§ Task requirements
Please return the listing exactly, line for line.

§ Provided data

* * *

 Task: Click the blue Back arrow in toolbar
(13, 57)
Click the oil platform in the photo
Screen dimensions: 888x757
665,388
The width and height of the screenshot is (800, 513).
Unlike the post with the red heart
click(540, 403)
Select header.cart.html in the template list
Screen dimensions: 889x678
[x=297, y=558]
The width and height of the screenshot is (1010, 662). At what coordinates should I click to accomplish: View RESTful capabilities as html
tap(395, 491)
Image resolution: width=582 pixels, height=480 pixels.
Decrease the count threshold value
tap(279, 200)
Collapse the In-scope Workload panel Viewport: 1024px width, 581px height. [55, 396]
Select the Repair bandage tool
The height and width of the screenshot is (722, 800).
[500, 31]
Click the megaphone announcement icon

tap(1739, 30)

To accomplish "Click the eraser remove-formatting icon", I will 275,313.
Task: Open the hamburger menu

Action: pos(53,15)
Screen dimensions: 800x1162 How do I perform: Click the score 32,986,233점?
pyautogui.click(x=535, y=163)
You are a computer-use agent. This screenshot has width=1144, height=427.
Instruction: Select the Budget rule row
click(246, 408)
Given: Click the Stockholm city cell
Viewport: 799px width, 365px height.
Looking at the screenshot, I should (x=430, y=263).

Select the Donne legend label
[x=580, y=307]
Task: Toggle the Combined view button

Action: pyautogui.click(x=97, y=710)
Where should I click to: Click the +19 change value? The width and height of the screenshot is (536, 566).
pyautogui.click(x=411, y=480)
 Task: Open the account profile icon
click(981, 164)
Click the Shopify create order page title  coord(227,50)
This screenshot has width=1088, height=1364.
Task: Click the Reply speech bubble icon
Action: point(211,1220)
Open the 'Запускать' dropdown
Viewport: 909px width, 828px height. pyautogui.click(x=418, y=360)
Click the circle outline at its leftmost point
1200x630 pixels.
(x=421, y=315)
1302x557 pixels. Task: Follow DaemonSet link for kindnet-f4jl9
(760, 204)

* * *

§ Reply to the exercise
 Task: Click the blue Back arrow in toolbar
(13, 57)
Click the oil platform in the photo
Screen dimensions: 888x757
665,388
The width and height of the screenshot is (800, 513).
Unlike the post with the red heart
click(540, 403)
Select header.cart.html in the template list
Screen dimensions: 889x678
[x=297, y=558]
The width and height of the screenshot is (1010, 662). At what coordinates should I click to accomplish: View RESTful capabilities as html
tap(395, 491)
Image resolution: width=582 pixels, height=480 pixels.
Decrease the count threshold value
tap(279, 200)
Collapse the In-scope Workload panel Viewport: 1024px width, 581px height. [55, 396]
Select the Repair bandage tool
The height and width of the screenshot is (722, 800).
[500, 31]
Click the megaphone announcement icon

tap(1739, 30)

To accomplish "Click the eraser remove-formatting icon", I will 275,313.
Task: Open the hamburger menu

Action: pos(53,15)
Screen dimensions: 800x1162 How do I perform: Click the score 32,986,233점?
pyautogui.click(x=535, y=163)
You are a computer-use agent. This screenshot has width=1144, height=427.
Instruction: Select the Budget rule row
click(246, 408)
Given: Click the Stockholm city cell
Viewport: 799px width, 365px height.
Looking at the screenshot, I should (x=430, y=263).

Select the Donne legend label
[x=580, y=307]
Task: Toggle the Combined view button

Action: pyautogui.click(x=97, y=710)
Where should I click to: Click the +19 change value? The width and height of the screenshot is (536, 566).
pyautogui.click(x=411, y=480)
 Task: Open the account profile icon
click(981, 164)
Click the Shopify create order page title  coord(227,50)
This screenshot has width=1088, height=1364.
Task: Click the Reply speech bubble icon
Action: point(211,1220)
Open the 'Запускать' dropdown
Viewport: 909px width, 828px height. pyautogui.click(x=418, y=360)
Click the circle outline at its leftmost point
1200x630 pixels.
(x=421, y=315)
1302x557 pixels. Task: Follow DaemonSet link for kindnet-f4jl9
(760, 204)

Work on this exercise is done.